12. The vehicle running control method according to claim 11, wherein the host vehicle is an electric vehicle, and the control amount includes a drive torque when the desired following acceleration is a positive value; then, the converting the desired following acceleration into a control amount for controlling the running of the own vehicle includes:

13. The vehicular running control method according to claim 11, wherein the control amount includes a braking percentage when the desired following acceleration is a negative value; then, the converting the desired following acceleration into a control amount for controlling the running of the own vehicle includes:

14. The vehicle travel control method according to claim 12 or 13, characterized in that the control adjustment parameter subjected to the PID feedback control adjustment corresponds to a driving style of a driver currently recognized by the own vehicle; the corresponding relation between the control and adjustment parameters and the driving style is preset; the control adjustment parameters are obtained by carrying out adaptive learning on the driving habits of the driver in advance.

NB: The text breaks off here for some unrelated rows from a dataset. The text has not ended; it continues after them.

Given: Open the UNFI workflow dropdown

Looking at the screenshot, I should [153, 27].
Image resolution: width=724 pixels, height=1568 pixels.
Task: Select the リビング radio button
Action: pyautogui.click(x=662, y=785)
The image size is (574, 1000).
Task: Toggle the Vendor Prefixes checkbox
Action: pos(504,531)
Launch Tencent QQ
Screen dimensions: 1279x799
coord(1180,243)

15. A vehicle travel control device characterized by comprising:

16. A vehicle travel control system, characterized by comprising a processor, a memory, and a computer program stored in the memory and configured to be executed by the processor, the processor implementing the vehicle travel control method according to any one of claims 1 to 14 when executing the computer program.

17. A computer-readable storage medium, characterized in that the computer-readable storage medium comprises a stored computer program, wherein the apparatus on which the computer-readable storage medium is located is controlled to execute the vehicle travel control method according to any one of claims 1 to 14 when the computer program is executed.